The input »
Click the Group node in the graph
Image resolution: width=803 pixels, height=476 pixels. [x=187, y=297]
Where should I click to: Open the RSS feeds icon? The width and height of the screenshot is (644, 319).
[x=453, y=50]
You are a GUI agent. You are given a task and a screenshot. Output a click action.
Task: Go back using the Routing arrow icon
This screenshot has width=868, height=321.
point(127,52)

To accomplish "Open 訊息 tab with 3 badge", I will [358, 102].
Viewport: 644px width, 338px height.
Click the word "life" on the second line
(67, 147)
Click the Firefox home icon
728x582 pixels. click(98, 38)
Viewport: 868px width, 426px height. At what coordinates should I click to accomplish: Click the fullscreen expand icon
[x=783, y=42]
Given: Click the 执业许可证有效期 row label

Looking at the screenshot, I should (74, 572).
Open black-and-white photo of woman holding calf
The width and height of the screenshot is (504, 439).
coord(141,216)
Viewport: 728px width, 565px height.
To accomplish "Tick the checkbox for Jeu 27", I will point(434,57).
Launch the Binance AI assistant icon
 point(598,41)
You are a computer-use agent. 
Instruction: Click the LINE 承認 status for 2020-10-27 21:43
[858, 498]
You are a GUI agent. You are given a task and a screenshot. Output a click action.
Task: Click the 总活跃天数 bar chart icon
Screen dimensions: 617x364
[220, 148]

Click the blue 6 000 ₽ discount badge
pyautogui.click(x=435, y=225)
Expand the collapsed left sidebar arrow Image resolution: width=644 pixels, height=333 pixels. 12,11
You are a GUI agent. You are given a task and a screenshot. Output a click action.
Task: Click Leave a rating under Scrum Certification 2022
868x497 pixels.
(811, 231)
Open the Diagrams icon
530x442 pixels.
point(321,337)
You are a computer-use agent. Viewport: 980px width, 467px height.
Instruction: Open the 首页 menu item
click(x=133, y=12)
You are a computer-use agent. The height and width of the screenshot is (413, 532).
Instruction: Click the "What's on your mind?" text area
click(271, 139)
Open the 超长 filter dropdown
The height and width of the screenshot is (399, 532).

Your objective » Filter the entries above down to the lines containing the word "computer".

Task result »
You are a computer-use agent. 
You are a computer-use agent. Viewport: 980px width, 467px height.
You are a computer-use agent. The height and width of the screenshot is (413, 532).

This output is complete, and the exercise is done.